Data for locating visible targets:
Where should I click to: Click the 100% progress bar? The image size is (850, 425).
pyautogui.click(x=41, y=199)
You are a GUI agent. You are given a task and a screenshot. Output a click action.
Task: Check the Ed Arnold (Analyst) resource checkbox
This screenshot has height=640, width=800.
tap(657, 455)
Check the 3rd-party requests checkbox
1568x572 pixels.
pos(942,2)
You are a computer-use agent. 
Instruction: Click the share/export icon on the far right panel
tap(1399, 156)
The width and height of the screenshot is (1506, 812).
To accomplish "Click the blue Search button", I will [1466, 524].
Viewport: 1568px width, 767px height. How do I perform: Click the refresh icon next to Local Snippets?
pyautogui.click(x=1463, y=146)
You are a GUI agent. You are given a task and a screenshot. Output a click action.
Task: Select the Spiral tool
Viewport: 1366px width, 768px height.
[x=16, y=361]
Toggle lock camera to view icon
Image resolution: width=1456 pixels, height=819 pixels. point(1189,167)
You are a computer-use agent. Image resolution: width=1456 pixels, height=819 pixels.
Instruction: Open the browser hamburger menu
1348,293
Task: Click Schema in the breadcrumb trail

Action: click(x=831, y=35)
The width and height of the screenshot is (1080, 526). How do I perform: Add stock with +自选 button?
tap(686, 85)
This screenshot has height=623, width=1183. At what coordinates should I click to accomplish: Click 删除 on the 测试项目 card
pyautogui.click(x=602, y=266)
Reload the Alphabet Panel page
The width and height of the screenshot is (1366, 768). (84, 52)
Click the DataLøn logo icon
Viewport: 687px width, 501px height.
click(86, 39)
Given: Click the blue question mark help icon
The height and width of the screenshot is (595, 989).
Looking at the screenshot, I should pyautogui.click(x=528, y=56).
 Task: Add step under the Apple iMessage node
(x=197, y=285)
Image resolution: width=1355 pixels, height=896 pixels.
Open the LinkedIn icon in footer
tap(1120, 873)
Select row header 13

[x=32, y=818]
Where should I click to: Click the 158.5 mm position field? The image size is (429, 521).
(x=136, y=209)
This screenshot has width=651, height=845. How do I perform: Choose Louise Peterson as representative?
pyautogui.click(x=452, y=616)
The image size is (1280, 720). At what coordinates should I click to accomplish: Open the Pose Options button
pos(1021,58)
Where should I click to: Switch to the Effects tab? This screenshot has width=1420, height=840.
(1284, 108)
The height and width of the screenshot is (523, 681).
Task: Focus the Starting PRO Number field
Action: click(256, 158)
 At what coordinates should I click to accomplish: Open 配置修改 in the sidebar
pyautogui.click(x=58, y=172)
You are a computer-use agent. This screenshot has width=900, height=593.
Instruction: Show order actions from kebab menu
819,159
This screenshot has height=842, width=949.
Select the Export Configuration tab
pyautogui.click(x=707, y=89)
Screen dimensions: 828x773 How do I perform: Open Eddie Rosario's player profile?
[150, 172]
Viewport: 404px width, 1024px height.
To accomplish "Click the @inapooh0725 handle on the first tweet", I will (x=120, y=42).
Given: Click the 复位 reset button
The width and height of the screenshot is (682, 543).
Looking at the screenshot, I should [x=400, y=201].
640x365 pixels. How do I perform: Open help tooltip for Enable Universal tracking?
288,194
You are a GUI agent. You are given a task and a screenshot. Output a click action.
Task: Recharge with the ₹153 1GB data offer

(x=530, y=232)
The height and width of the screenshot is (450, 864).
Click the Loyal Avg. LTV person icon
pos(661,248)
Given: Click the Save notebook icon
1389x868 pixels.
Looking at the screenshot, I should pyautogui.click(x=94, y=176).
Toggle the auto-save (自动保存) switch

◆ WORK TO BE COMPLETED
Reproduce the items from the line with "640x365 pixels. How" up to and including the line with "pos(661,248)", requests included, adding 8 to every coordinate value in the answers.

◆ WRITTEN RESPONSE
640x365 pixels. How do I perform: Open help tooltip for Enable Universal tracking?
296,202
You are a GUI agent. You are given a task and a screenshot. Output a click action.
Task: Recharge with the ₹153 1GB data offer

(x=538, y=240)
The height and width of the screenshot is (450, 864).
Click the Loyal Avg. LTV person icon
pos(669,256)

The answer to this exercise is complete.